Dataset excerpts
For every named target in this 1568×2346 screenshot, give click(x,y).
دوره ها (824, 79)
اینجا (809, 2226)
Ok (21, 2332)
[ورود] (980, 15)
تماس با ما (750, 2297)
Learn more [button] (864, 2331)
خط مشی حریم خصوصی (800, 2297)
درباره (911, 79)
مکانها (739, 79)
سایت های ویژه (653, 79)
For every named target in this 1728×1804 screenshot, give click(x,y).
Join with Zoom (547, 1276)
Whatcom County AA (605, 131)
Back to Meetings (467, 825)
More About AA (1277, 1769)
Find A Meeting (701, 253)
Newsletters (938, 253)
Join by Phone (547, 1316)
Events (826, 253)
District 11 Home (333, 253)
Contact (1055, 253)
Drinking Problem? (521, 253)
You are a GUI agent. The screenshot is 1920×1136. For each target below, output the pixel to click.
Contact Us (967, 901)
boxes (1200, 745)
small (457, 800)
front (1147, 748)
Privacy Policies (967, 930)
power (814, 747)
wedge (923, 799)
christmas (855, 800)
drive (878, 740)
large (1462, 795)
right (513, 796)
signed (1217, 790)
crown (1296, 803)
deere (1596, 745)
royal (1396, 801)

The problem = Return all of the lines above exactly, with none omitted.

Your solution =
For every named target in this 1568×2346 screenshot, give click(x,y).
دوره ها (824, 79)
اینجا (809, 2226)
Ok (21, 2332)
[ورود] (980, 15)
تماس با ما (750, 2297)
Learn more [button] (864, 2331)
خط مشی حریم خصوصی (800, 2297)
درباره (911, 79)
مکانها (739, 79)
سایت های ویژه (653, 79)
For every named target in this 1728×1804 screenshot, give click(x,y).
Join with Zoom (547, 1276)
Whatcom County AA (605, 131)
Back to Meetings (467, 825)
More About AA (1277, 1769)
Find A Meeting (701, 253)
Newsletters (938, 253)
Join by Phone (547, 1316)
Events (826, 253)
District 11 Home (333, 253)
Contact (1055, 253)
Drinking Problem? (521, 253)
You are a GUI agent. The screenshot is 1920×1136. For each target below, output the pixel to click.
Contact Us (967, 901)
boxes (1200, 745)
small (457, 800)
front (1147, 748)
Privacy Policies (967, 930)
power (814, 747)
wedge (923, 799)
christmas (855, 800)
drive (878, 740)
large (1462, 795)
right (513, 796)
signed (1217, 790)
crown (1296, 803)
deere (1596, 745)
royal (1396, 801)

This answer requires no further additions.